_Activity:_
Copy each line below in which the string "will" occurs.

(Data under study begins)

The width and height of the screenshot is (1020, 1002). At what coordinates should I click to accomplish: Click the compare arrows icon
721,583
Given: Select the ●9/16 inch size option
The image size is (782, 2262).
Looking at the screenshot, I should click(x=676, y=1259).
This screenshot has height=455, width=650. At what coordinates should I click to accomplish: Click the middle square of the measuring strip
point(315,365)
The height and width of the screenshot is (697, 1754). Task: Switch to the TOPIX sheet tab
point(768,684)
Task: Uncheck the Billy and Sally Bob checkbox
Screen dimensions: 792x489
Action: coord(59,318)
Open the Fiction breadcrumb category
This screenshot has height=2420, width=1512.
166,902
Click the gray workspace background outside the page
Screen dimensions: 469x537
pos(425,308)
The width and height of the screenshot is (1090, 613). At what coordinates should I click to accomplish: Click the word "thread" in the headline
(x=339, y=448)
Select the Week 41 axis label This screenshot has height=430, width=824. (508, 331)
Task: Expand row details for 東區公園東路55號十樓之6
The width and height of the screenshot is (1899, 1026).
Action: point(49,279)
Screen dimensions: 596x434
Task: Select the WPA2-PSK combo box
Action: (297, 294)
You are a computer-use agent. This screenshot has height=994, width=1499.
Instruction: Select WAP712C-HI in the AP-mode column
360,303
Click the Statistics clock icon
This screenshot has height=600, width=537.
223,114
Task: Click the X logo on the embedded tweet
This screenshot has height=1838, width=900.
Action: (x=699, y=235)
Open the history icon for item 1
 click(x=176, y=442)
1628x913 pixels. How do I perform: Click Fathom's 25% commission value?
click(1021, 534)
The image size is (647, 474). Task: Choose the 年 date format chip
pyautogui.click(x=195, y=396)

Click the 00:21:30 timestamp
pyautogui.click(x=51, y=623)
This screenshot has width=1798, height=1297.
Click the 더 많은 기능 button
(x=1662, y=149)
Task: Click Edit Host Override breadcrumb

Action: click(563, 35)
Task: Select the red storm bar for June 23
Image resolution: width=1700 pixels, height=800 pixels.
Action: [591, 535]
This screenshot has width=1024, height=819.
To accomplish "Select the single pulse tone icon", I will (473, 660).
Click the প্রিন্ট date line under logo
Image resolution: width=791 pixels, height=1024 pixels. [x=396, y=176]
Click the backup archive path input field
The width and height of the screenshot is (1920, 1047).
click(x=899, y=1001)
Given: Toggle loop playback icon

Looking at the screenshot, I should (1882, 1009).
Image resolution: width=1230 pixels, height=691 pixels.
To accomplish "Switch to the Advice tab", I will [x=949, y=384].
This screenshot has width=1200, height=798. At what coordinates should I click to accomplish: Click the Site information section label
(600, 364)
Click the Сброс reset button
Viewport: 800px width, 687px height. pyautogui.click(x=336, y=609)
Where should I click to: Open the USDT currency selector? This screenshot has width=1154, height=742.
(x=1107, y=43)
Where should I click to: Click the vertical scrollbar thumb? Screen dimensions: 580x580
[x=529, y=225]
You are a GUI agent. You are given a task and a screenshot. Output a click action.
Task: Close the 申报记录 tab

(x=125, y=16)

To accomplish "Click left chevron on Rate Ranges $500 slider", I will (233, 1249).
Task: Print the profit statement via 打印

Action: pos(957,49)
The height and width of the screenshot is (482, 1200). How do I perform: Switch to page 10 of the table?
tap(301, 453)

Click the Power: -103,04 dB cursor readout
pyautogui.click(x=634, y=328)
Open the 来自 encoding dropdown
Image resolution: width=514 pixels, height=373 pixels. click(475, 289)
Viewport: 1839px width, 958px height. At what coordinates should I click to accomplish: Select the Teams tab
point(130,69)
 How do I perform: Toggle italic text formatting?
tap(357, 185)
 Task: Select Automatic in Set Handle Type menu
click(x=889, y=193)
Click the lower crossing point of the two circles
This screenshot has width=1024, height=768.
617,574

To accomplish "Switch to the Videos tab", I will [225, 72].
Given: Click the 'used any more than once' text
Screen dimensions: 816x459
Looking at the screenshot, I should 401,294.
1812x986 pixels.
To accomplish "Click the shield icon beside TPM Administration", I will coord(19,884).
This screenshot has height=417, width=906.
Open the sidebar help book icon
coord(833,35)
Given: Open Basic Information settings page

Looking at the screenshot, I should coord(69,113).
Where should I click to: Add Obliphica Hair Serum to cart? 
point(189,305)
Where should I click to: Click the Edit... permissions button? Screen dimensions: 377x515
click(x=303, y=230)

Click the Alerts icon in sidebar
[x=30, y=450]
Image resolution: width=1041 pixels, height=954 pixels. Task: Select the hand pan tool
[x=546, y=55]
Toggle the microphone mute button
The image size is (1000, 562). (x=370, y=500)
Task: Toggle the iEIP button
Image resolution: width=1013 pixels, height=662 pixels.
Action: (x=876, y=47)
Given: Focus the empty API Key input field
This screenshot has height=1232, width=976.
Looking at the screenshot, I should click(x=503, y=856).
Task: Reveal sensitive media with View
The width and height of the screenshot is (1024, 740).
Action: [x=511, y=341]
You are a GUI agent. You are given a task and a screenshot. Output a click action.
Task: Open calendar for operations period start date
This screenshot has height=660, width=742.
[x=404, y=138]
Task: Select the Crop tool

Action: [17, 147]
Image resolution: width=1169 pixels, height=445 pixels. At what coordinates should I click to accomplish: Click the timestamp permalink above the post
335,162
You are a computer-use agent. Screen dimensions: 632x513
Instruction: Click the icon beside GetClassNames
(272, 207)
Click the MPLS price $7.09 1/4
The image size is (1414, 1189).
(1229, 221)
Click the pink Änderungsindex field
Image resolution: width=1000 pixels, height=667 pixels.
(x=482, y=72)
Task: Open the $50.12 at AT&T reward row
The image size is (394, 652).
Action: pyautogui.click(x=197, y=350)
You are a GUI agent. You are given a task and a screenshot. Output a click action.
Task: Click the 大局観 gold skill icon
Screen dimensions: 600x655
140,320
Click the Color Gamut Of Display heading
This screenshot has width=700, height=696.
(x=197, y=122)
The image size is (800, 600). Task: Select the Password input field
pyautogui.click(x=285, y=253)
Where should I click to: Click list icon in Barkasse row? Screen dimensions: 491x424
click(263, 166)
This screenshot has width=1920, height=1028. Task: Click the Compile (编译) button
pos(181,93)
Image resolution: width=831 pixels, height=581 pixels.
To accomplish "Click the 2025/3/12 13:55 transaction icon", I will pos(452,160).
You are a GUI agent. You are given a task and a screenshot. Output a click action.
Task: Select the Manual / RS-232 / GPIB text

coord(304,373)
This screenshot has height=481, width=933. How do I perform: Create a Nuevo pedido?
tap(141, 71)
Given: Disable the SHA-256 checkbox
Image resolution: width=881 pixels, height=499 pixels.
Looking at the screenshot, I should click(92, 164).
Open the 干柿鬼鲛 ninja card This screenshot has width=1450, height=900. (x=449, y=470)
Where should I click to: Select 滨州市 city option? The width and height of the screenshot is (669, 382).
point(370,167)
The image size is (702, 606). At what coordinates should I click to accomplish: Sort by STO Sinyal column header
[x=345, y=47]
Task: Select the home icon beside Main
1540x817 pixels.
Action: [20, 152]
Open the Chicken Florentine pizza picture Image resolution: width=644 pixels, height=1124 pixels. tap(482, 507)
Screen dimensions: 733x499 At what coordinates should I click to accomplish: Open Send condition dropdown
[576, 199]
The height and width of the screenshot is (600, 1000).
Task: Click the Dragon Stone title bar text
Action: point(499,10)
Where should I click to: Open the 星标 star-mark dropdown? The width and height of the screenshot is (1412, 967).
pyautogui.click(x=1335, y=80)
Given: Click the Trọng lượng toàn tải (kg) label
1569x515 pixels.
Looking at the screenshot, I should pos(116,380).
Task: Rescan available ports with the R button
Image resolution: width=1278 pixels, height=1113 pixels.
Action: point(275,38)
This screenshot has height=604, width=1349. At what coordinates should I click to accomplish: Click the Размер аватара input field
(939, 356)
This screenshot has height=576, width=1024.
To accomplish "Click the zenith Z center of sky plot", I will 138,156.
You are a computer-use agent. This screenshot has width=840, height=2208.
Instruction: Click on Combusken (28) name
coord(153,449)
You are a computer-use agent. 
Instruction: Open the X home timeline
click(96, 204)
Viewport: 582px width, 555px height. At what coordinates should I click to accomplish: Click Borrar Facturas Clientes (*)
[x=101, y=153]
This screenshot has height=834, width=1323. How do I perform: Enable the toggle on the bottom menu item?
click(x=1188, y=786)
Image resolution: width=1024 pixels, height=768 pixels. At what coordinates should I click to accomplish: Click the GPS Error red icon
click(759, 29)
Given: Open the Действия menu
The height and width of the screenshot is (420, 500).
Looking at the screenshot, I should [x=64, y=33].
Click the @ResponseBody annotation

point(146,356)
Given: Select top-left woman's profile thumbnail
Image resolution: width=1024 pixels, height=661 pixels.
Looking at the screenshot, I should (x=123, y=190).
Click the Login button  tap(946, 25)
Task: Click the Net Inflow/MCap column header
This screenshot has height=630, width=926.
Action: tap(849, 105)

(Data under study ends)

_Answer space:_
To accomplish "Select the single pulse tone icon", I will (473, 660).
To accomplish "Switch to the Advice tab", I will [x=949, y=384].
To accomplish "Click left chevron on Rate Ranges $500 slider", I will (233, 1249).
To accomplish "Switch to the Videos tab", I will [225, 72].
To accomplish "Click the shield icon beside TPM Administration", I will coord(19,884).
To accomplish "Click the 2025/3/12 13:55 transaction icon", I will pos(452,160).
To accomplish "Click the zenith Z center of sky plot", I will 138,156.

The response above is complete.